Infosys’ contracts saw OI jump 8.3% from the previous session as the price slipped 2.7% Thursday. HCL Tech, the best performing large cap IT stock in the last one year, saw contract OI increase 5.2% overnight as contract price fell 2% amid the resignation of Anand Birje, the company’s digital services business head.

TCS was next with OI up 4.8% and price down 1.6%. Wipro saw generic contact OI rise 2.2% as price corrected 1%. Tech M was only stock that saw OI reduce a tad while the price corrected, underscoring long unwinding. Outstanding positions fell 0.6% as price fell 2% .

Infosys could open with deep cuts on Monday given that its ADR plunged 9.78% at $15.56 apiece on Thursday after the company missed the Street’s revenue and profit expectations for the March quarter and traders mounted bearish bets on the counter prior to the result announcement. Though the Q4 results were issued post market hours in India, the stock closed 2.74% lower at 1,389.20 as if traders anticipated a weak result. This was evident in the huge short build up on Infosys’ futures and options counter.

The first generic futures contract witnessed OI—outstanding positions—jump to 88,168 contracts (400 shares make one contract) at close on Thursday from 81,385 contracts previous session.

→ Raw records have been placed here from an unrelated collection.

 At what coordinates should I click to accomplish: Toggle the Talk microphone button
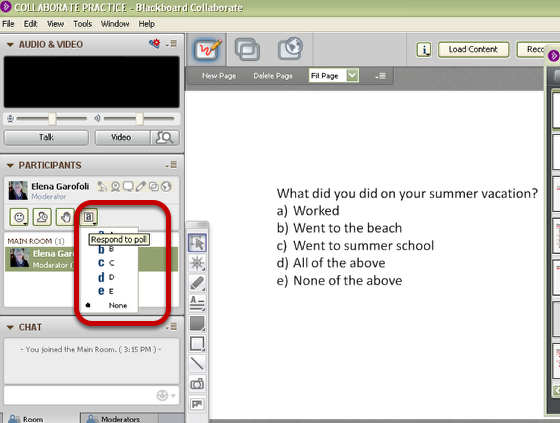46,138
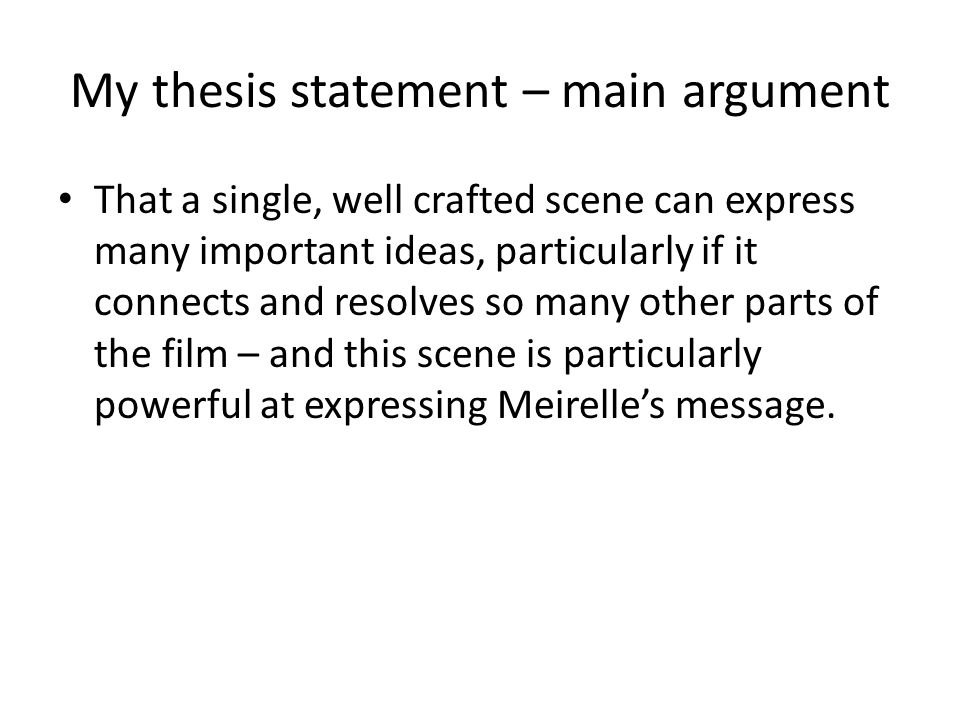Click the final word 'message.'
Viewport: 960px width, 720px height.
click(x=756, y=408)
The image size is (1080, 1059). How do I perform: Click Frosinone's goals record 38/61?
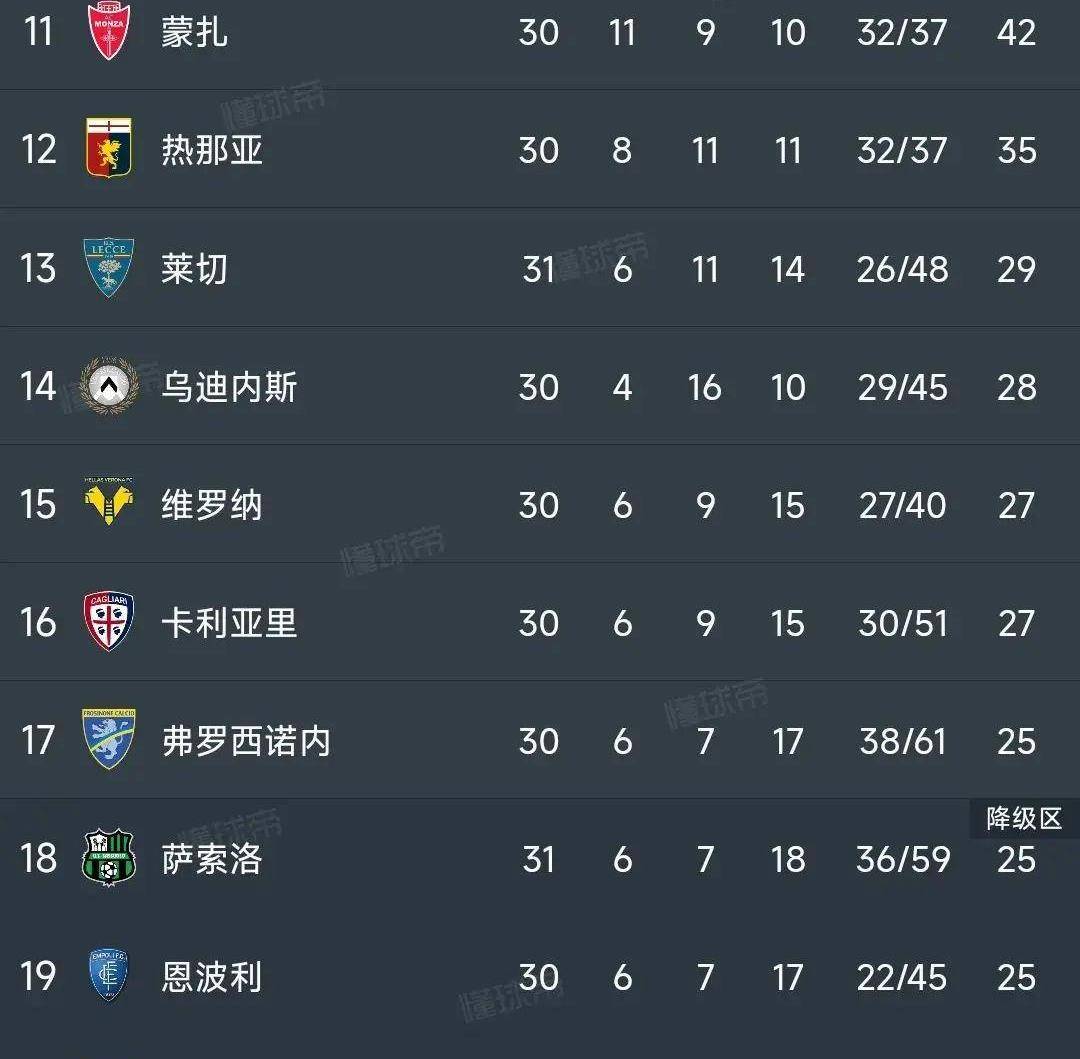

The contract also shed 3% from the previous session.

A rise in OI accompanied by a fall in contract price highlights a bearish formation.

“This indicates heavy short build up, which will weigh on the opening price on Monday,” said Rajesh Palviya, VP (technicals and derivatives), Axis Securities.

“I think the price could test the immediate support of 1,300.” Palviya’s immediate forecast implies a 6% correction from Thursday’s level.

He expects the stock to trend lower over the next few quarters but added that long term investors could use the correction to accumulate the stock.

Brokerage Motilal Oswal while reiterating a buy target on the stock also expects short term weakness on the counter citing possibility of low double digit correction . “We expect the big revenue miss and elevated uncertainty to adversely impact the stock’s short term performance, resulting in a negative reaction from high single to low double digit, on account of the disappointment.”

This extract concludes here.